▼▼▼

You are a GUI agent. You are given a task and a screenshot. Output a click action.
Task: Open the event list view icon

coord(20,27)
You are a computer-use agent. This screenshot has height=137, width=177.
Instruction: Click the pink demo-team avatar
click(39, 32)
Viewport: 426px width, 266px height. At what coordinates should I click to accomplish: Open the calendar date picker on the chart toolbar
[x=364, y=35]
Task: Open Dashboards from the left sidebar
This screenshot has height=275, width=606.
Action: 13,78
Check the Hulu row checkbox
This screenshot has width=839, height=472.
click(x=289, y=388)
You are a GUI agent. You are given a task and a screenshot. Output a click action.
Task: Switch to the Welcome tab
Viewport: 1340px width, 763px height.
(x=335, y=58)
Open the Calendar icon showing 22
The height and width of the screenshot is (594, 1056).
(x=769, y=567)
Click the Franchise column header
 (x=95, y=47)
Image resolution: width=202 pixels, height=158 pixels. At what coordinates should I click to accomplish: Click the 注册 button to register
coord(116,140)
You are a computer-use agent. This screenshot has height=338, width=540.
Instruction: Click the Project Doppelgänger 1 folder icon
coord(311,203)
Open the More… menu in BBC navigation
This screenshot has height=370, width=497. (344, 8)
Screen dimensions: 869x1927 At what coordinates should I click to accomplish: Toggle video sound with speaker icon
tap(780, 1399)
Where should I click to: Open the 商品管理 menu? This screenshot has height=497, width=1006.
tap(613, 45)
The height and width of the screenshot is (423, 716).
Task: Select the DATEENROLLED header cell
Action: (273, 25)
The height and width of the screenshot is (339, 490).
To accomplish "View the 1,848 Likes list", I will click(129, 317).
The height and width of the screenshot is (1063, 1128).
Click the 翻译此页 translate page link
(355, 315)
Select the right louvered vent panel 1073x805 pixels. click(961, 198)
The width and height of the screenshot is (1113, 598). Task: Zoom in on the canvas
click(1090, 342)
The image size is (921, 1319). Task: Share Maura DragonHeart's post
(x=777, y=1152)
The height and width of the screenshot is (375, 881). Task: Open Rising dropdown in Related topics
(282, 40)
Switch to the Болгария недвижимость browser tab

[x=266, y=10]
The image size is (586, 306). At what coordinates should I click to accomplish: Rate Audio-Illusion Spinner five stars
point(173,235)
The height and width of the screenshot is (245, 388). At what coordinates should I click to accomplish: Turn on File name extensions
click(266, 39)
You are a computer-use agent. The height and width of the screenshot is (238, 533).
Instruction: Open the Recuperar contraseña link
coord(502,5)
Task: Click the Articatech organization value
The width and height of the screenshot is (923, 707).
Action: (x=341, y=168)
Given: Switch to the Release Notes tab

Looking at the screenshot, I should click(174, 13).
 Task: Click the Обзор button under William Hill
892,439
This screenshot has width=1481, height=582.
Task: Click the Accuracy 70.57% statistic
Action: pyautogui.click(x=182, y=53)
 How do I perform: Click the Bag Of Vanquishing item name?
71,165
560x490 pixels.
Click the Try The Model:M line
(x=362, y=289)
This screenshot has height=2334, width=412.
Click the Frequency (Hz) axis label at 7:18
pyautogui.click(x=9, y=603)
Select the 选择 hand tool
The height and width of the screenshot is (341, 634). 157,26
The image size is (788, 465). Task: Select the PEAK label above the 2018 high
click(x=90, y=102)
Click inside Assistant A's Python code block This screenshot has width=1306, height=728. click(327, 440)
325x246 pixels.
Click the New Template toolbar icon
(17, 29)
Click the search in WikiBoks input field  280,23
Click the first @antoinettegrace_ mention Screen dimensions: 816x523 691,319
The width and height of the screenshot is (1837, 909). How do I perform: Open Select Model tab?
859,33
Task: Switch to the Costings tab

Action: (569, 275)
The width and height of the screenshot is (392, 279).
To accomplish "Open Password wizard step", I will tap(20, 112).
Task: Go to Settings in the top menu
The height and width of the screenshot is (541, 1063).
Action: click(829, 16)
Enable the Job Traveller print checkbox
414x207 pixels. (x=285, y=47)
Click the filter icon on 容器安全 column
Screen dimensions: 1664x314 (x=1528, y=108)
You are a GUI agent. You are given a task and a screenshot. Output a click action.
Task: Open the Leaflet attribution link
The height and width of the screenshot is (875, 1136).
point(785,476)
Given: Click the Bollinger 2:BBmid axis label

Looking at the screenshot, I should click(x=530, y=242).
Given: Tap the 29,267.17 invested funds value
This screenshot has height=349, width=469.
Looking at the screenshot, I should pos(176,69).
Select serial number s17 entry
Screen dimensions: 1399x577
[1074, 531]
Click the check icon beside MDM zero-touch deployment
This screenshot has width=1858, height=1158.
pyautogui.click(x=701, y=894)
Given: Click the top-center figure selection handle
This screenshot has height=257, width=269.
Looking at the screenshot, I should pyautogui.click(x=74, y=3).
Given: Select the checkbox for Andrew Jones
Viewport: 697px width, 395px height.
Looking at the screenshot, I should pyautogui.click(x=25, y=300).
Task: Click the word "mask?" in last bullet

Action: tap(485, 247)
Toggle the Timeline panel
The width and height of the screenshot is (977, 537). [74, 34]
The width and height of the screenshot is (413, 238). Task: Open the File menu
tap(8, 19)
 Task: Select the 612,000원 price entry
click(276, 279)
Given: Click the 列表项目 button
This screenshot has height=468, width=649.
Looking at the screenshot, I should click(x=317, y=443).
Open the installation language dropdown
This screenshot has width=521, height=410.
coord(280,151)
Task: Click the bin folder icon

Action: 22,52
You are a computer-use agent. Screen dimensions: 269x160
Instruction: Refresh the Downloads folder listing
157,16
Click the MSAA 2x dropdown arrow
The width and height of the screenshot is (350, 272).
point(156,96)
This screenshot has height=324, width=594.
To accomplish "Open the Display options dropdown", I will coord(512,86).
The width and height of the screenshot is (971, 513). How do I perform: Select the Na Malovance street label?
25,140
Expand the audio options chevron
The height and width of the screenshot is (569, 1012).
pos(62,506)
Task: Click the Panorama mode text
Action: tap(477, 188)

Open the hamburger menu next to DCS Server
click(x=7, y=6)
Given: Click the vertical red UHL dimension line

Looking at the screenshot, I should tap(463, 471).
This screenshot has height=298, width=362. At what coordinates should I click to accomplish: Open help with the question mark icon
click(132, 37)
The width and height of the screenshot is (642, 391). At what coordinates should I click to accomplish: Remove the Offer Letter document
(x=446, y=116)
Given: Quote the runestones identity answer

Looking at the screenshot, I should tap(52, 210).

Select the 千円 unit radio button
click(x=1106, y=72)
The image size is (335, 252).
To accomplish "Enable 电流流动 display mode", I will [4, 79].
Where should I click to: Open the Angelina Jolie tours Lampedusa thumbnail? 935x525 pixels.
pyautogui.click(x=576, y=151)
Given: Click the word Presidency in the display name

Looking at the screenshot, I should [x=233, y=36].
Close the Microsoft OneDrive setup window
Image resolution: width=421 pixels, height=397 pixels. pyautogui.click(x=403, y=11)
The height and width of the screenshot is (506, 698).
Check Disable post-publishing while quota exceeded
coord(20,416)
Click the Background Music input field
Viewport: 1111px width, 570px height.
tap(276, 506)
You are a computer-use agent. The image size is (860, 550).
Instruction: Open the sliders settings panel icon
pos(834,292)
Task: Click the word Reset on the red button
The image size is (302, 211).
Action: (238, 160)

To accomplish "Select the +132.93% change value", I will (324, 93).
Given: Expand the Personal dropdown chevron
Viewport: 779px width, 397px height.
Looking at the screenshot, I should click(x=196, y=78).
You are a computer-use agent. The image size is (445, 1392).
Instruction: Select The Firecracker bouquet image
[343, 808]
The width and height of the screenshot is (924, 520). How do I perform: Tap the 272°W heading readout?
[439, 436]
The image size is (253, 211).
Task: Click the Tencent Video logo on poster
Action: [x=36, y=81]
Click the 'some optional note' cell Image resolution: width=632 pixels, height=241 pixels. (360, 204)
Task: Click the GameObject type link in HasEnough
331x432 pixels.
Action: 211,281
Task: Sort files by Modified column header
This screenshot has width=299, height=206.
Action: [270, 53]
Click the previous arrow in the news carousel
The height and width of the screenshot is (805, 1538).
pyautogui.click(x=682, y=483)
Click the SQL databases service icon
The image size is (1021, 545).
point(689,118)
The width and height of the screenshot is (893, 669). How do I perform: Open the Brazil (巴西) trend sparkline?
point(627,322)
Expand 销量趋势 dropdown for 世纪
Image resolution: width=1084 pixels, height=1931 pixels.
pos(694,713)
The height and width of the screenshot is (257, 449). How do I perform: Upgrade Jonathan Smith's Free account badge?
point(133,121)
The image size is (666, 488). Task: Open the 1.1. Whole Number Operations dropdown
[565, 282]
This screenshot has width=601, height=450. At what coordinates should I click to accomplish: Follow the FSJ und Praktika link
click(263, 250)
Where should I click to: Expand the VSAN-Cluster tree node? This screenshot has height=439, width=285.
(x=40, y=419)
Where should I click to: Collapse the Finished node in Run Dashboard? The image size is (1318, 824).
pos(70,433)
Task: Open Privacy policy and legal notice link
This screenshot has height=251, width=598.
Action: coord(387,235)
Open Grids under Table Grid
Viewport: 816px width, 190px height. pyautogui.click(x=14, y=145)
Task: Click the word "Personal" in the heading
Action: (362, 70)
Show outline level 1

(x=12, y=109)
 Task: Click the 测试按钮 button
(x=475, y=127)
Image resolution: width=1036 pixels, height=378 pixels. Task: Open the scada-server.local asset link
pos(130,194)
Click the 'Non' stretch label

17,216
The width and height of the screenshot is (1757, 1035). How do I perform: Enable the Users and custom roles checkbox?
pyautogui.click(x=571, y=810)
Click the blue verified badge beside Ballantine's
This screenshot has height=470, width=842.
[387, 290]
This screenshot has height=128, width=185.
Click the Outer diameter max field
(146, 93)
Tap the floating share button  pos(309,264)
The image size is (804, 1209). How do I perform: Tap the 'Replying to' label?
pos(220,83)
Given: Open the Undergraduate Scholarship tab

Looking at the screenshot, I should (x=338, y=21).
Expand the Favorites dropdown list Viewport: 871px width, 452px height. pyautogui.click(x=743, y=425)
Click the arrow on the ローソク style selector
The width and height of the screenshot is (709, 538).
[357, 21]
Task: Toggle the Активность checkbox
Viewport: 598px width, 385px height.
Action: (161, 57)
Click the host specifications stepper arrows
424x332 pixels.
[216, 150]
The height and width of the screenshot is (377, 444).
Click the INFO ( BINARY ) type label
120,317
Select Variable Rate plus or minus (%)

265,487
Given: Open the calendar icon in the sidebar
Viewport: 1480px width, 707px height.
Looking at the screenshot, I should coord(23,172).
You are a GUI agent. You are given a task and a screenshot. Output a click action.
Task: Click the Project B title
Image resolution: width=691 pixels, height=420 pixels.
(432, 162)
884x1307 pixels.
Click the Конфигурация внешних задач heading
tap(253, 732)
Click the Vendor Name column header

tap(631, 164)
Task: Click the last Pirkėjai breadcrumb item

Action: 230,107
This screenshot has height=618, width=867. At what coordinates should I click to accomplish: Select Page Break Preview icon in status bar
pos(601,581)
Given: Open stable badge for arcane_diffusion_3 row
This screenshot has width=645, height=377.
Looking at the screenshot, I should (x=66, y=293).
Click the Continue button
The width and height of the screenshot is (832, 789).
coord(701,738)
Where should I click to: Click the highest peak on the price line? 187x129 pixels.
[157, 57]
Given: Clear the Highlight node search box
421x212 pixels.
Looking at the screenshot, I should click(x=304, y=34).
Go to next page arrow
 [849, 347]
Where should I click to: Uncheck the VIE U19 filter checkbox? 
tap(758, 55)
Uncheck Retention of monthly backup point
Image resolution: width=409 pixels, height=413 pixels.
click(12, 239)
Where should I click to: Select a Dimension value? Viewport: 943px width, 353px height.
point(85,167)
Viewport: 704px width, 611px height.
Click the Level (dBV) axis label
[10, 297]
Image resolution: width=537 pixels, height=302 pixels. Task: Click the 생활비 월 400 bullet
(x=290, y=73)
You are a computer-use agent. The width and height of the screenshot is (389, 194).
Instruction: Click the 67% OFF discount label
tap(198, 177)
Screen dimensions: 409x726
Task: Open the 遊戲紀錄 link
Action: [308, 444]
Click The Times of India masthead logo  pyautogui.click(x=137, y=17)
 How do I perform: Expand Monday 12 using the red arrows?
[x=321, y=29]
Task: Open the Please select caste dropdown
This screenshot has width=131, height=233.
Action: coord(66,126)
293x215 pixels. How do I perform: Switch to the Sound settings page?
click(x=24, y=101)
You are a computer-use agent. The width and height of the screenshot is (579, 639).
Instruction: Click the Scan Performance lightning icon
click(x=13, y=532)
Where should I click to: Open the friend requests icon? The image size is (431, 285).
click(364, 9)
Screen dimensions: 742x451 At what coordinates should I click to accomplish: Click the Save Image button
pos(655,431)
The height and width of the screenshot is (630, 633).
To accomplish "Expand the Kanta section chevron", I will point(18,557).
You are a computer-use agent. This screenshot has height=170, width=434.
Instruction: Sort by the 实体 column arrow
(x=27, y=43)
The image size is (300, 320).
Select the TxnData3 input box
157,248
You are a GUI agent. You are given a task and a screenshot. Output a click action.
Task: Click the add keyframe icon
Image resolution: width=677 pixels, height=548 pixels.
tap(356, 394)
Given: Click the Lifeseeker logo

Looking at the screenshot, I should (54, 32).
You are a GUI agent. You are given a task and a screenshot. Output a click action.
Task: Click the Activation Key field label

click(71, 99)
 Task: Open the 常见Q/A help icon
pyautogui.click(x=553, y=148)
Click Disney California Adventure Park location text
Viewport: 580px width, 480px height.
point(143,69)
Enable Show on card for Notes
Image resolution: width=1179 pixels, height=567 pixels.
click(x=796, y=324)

▲▲▲

• Problem to solve:
List all lines from the entries that include the word "chevron".

• Output of the task:
Expand the audio options chevron
Given: Expand the Personal dropdown chevron
To accomplish "Expand the Kanta section chevron", I will point(18,557).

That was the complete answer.